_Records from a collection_
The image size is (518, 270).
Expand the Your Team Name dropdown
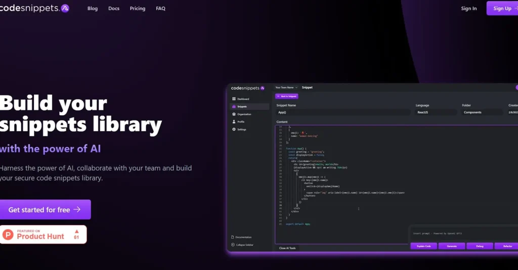click(286, 87)
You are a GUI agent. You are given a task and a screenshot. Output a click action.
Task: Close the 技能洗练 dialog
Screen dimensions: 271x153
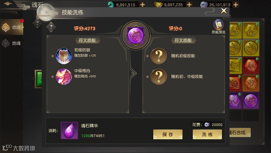[x=224, y=11]
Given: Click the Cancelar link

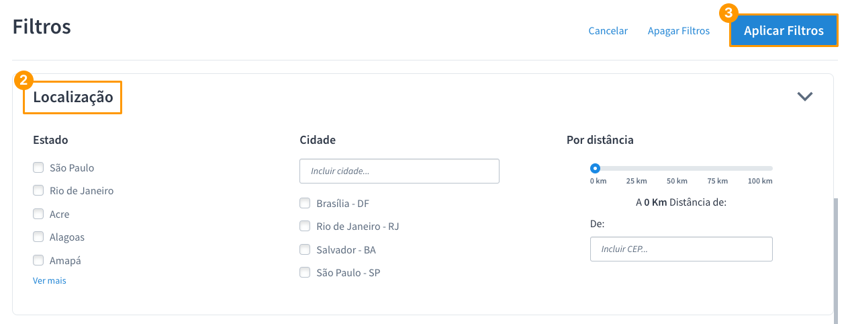Looking at the screenshot, I should pyautogui.click(x=608, y=31).
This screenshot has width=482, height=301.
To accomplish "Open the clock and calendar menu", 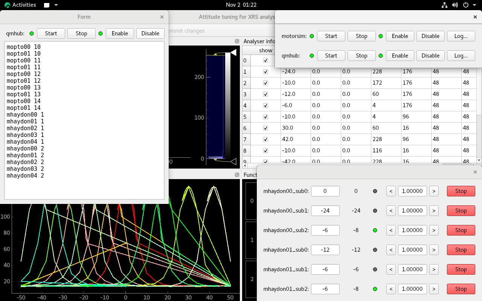I will point(241,5).

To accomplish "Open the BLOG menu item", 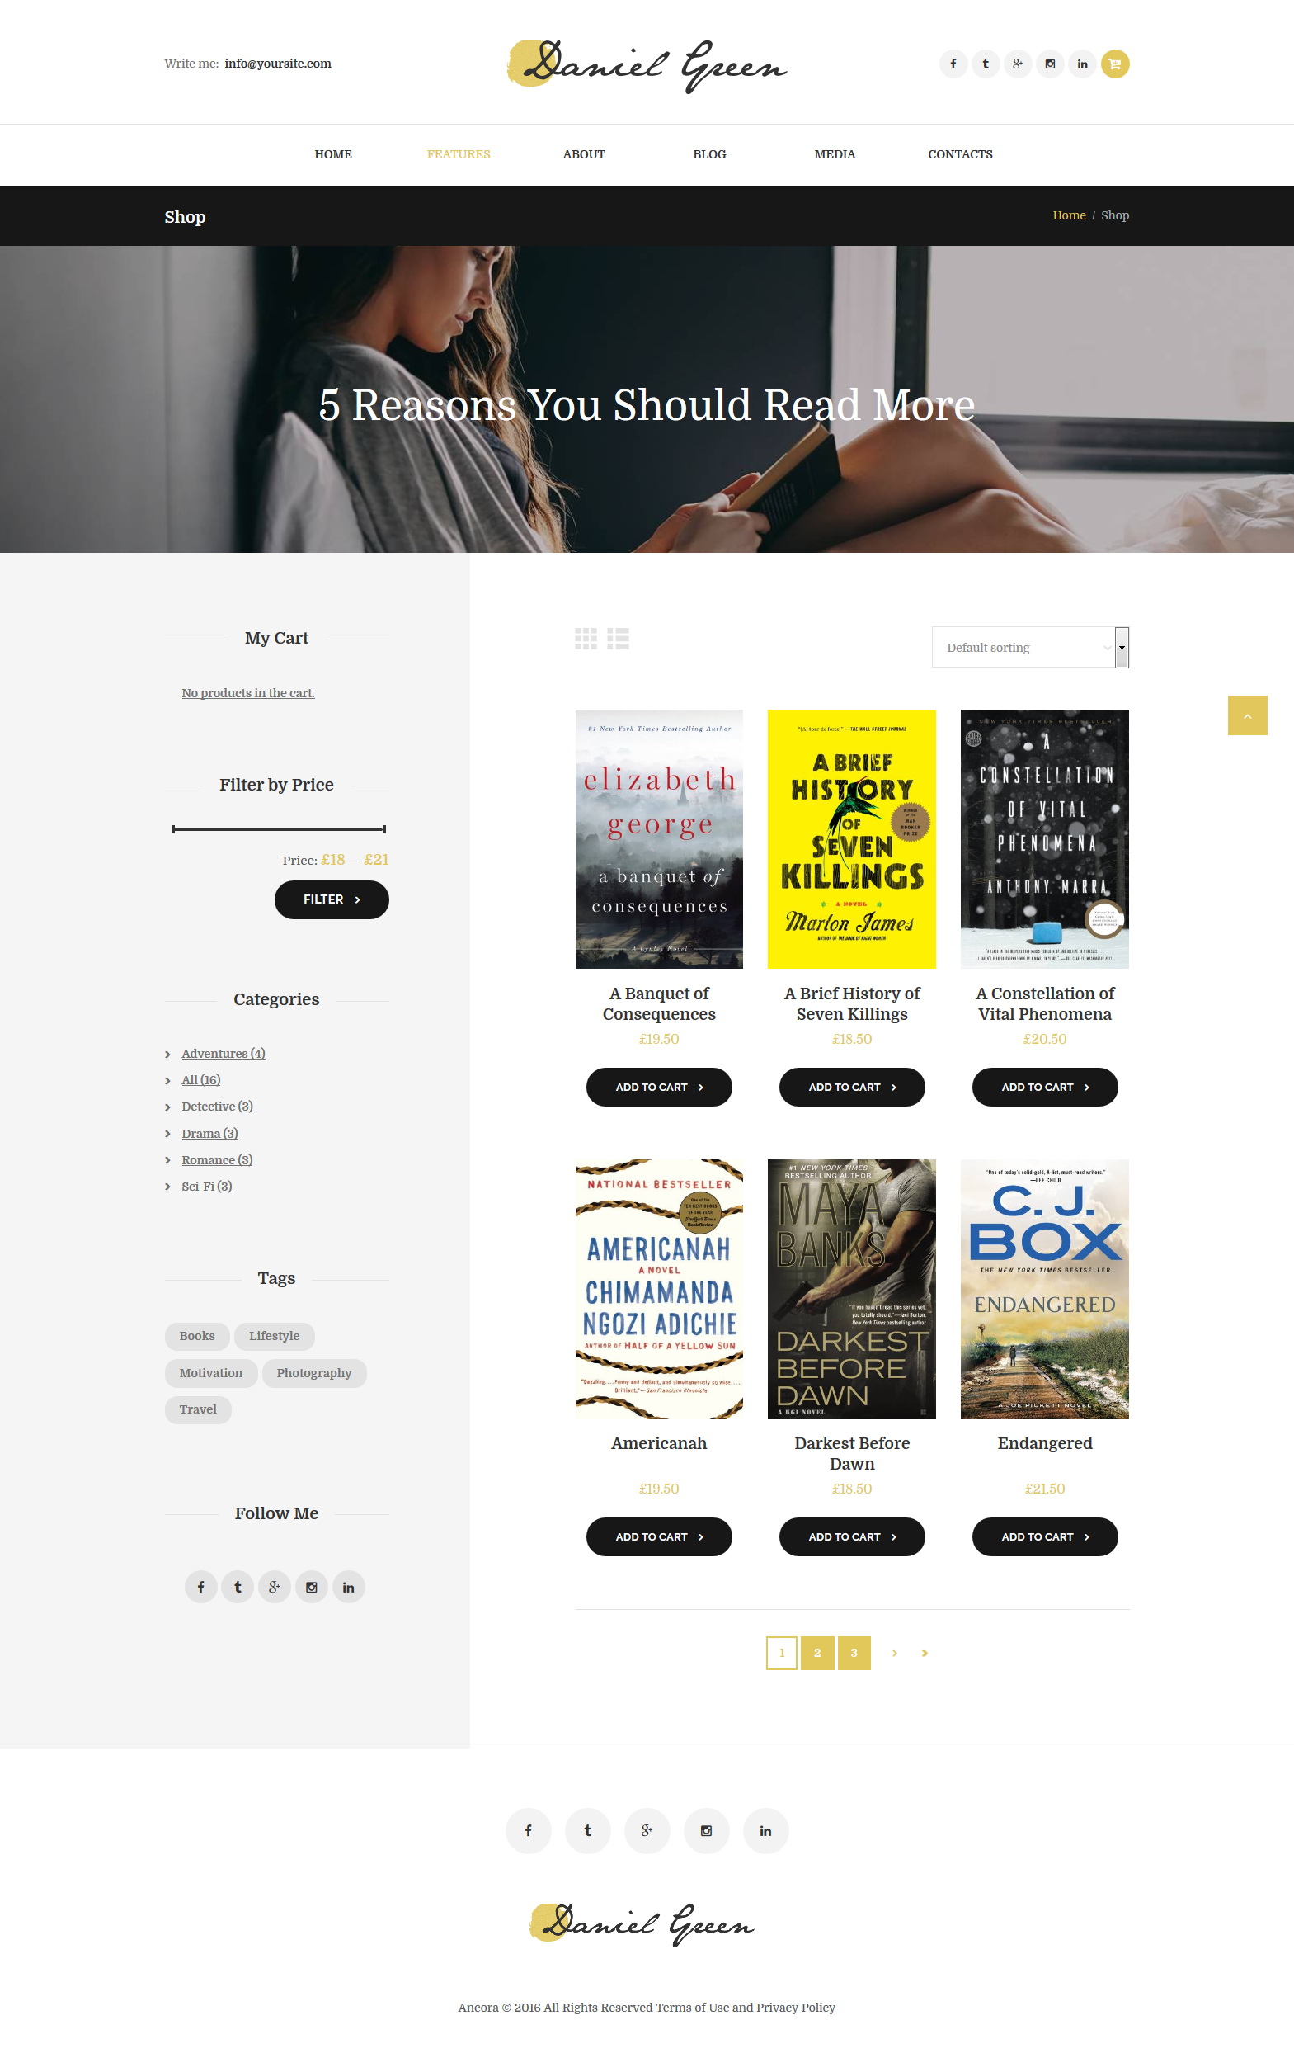I will 709,154.
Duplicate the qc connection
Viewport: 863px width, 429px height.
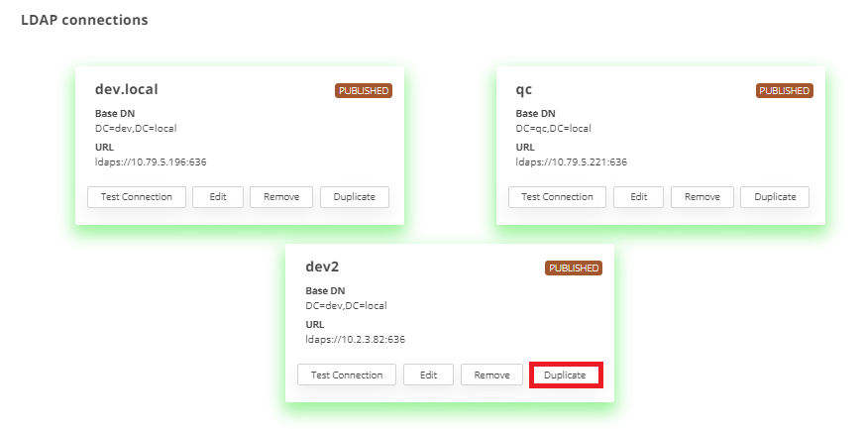tap(775, 196)
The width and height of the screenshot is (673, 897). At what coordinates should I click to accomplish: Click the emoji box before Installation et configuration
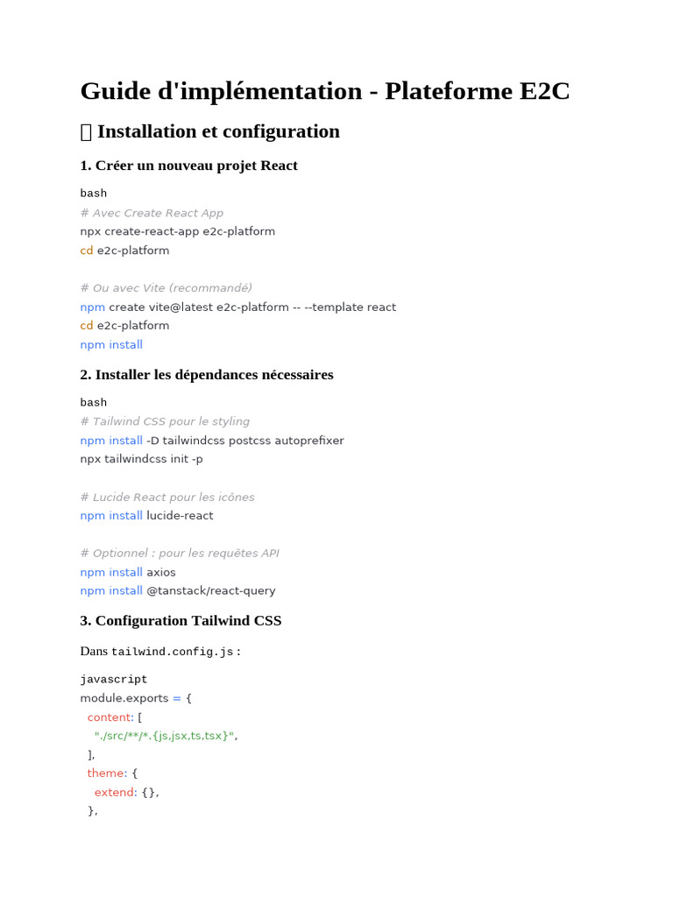(86, 132)
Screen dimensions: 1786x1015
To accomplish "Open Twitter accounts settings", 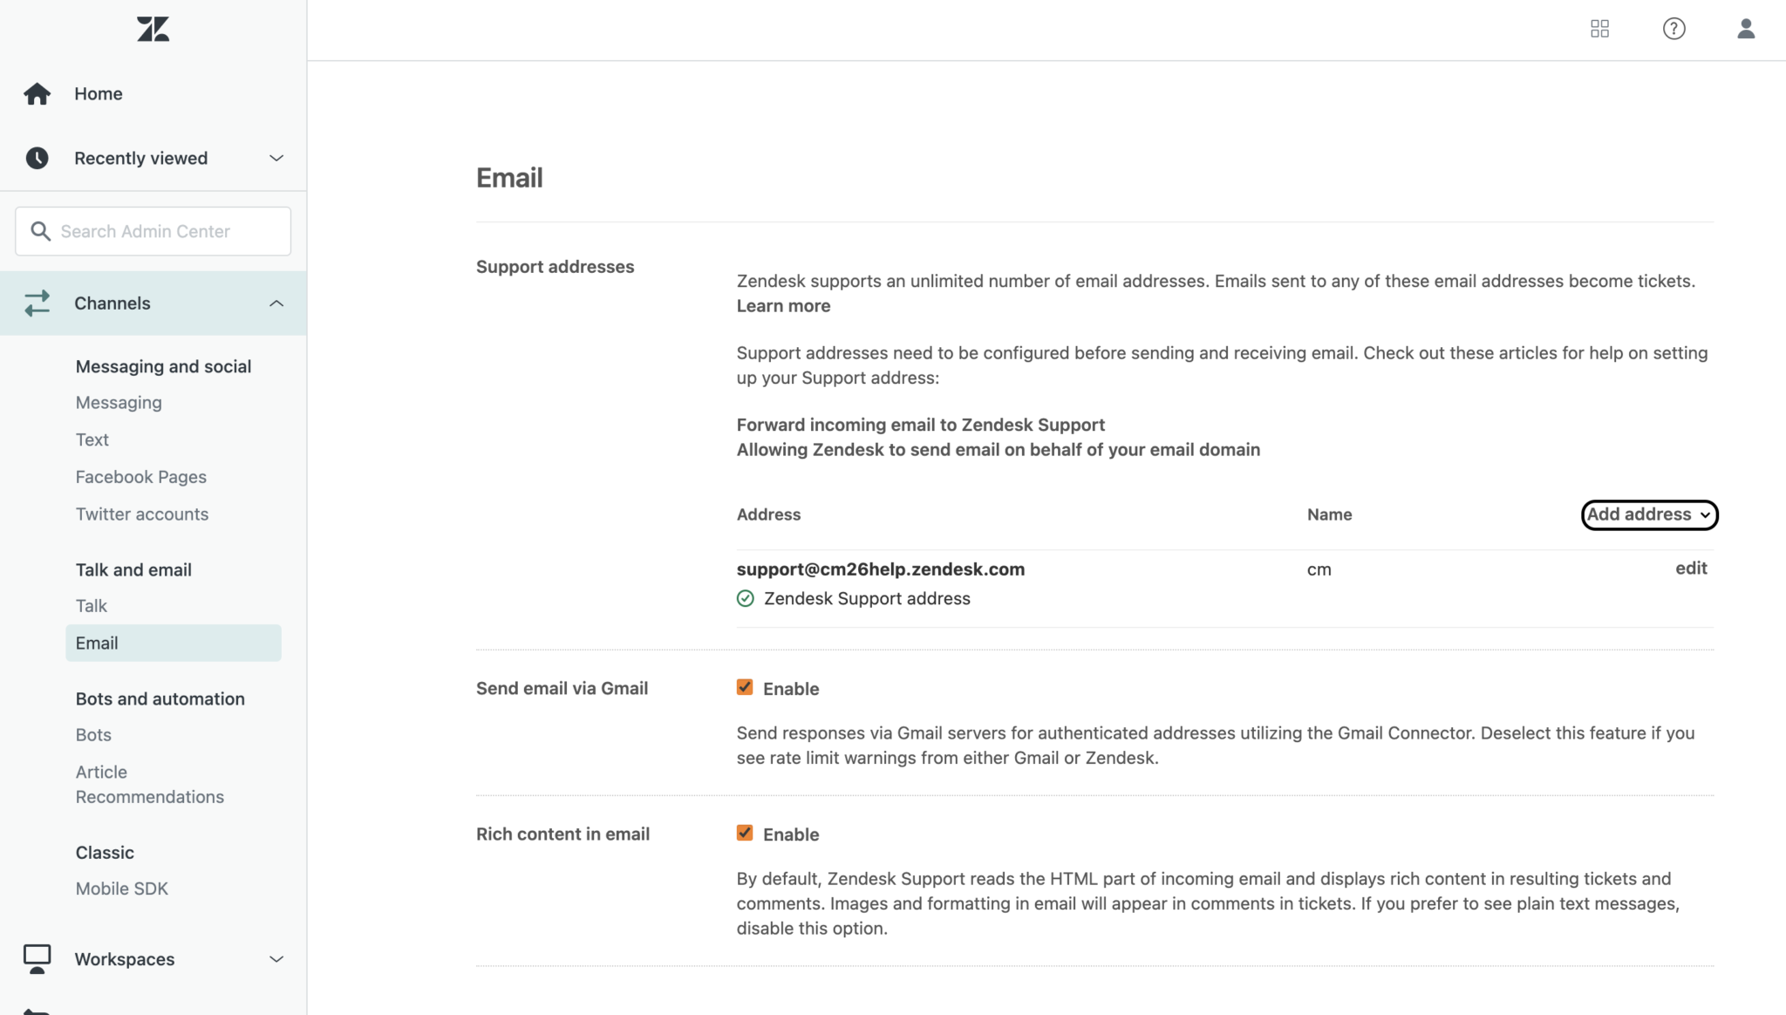I will click(142, 514).
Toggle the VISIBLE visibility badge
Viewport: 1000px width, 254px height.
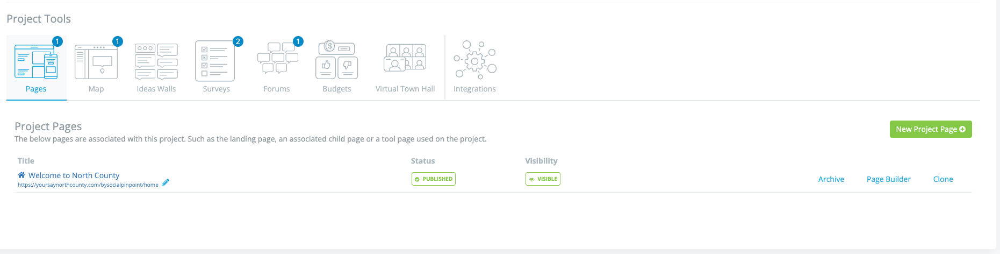point(543,179)
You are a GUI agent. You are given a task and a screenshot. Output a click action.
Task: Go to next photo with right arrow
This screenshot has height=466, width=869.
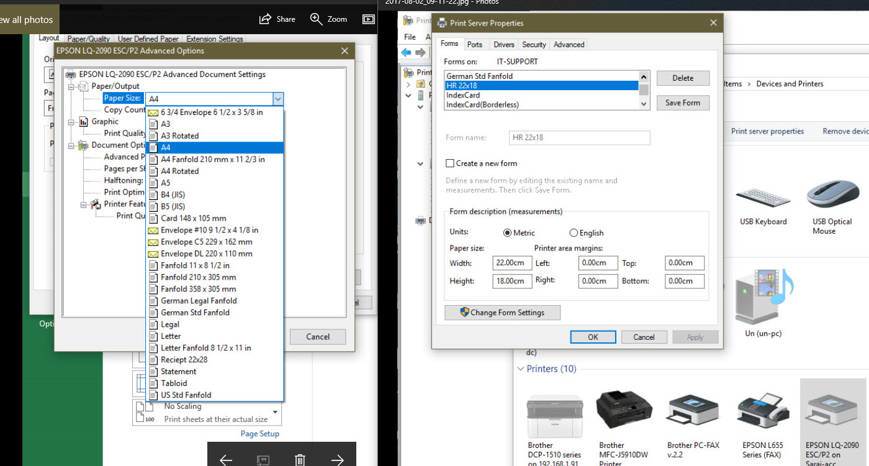tap(337, 460)
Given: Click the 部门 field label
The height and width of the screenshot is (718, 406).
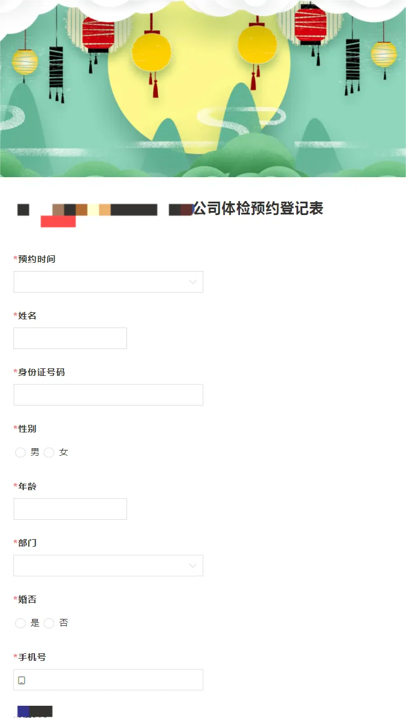Looking at the screenshot, I should (27, 543).
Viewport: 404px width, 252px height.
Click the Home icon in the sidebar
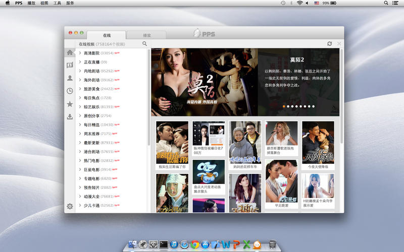tap(70, 52)
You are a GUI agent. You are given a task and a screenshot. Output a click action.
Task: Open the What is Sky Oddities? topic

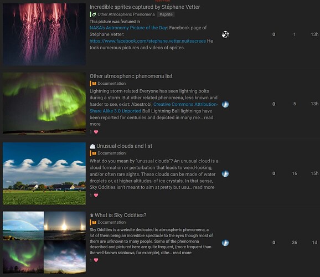(120, 215)
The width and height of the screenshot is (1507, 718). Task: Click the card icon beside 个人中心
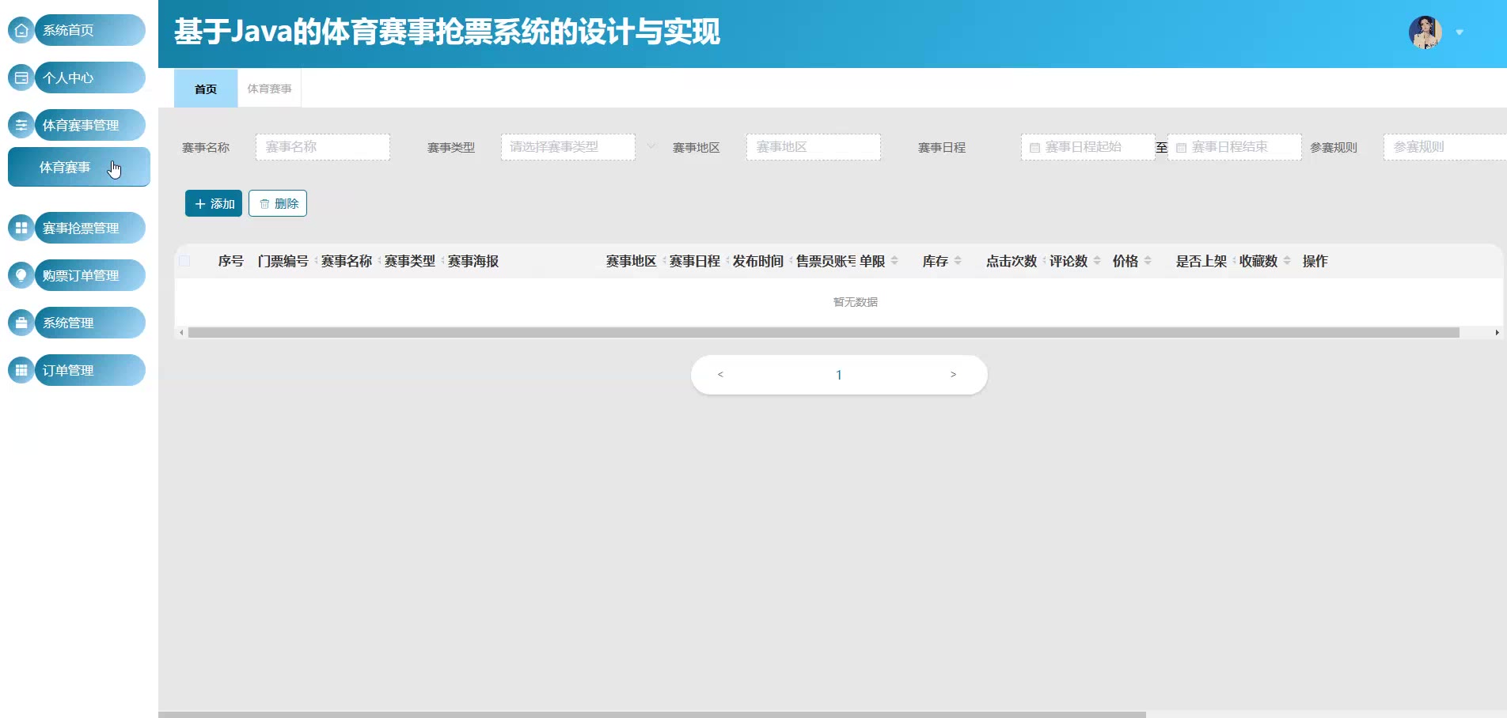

_What you should do_
Please set down, exactly and with nothing added, the lines from the line with "Task: Open the What is Sky Oddities? topic" to the end of the entries above, omitting pictures.

_Your solution_
Task: Open the What is Sky Oddities? topic

(120, 215)
The width and height of the screenshot is (1507, 718). Task: Click the card icon beside 个人中心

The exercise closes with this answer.